The U.S. Food and Drug Administration (FDA) has granted accelerated approval to Ziihera (zanidatamab), a novel drug developed by Zymeworks Inc. for the treatment of HER2-positive biliary tract cancer. This approval, under a licensing and commercialization agreement with Jazz Pharmaceuticals, marks a significant milestone for Zymeworks and offers a new therapeutic option for patients with this aggressive cancer. The accelerated approval is based on clinical trial data demonstrating meaningful benefit in patients with previously treated HER2-positive biliary tract cancer.

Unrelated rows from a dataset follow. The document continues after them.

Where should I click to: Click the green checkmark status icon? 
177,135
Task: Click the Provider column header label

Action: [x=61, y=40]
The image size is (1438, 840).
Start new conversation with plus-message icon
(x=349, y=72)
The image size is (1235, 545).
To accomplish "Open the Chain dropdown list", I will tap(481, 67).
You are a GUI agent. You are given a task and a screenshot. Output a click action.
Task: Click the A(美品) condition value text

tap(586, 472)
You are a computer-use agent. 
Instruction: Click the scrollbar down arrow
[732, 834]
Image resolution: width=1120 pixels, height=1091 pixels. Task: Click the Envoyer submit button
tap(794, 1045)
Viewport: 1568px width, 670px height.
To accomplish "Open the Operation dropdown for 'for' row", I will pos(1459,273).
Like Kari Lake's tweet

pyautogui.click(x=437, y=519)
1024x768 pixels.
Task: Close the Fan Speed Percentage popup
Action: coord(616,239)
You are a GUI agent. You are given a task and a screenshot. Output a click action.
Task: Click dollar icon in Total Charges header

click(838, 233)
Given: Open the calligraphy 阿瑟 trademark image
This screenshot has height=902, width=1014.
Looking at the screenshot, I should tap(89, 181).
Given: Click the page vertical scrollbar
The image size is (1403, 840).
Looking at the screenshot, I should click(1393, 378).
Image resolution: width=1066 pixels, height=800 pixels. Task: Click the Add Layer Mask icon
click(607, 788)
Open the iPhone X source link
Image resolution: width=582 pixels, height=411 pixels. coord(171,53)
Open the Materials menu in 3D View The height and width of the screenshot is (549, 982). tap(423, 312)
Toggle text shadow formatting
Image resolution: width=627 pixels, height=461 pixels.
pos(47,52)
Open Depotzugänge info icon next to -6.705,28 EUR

Financial Implications for Zymeworks
The FDA's accelerated approval triggers a $25 million milestone payment to Zymeworks from Jazz Pharmaceuticals. Under the licensing agreement, Zymeworks is eligible for up to $500 million in regulatory milestones, $862.5 million in commercial milestone payments, and royalties ranging from 10 to 20 percent on sales.
Zymeworks' Perspective
According to Zymeworks, this approval represents the first FDA-approved therapy in their pipeline, validating the company's Azymetric bispecific platform technology and internal research and development capabilities for novel multifunctional medicines. Paul Moore, Zymeworks’ chief science officer, stated that the approval marks the culmination of over a decade of research and development, highlighting their expertise in multifunctional biotherapeutics and commitment to innovation.
Clinical Trial Data
Zanidatamab's efficacy was demonstrated in clinical trials, with results published in The Lancet. The study concluded that zanidatamab showed meaningful clinical benefit with a manageable safety profile in patients with treatment-refractory, HER2-positive biliary tract cancer. These findings supported the FDA's decision to grant accelerated approval, providing a new option for patients with limited treatment alternatives.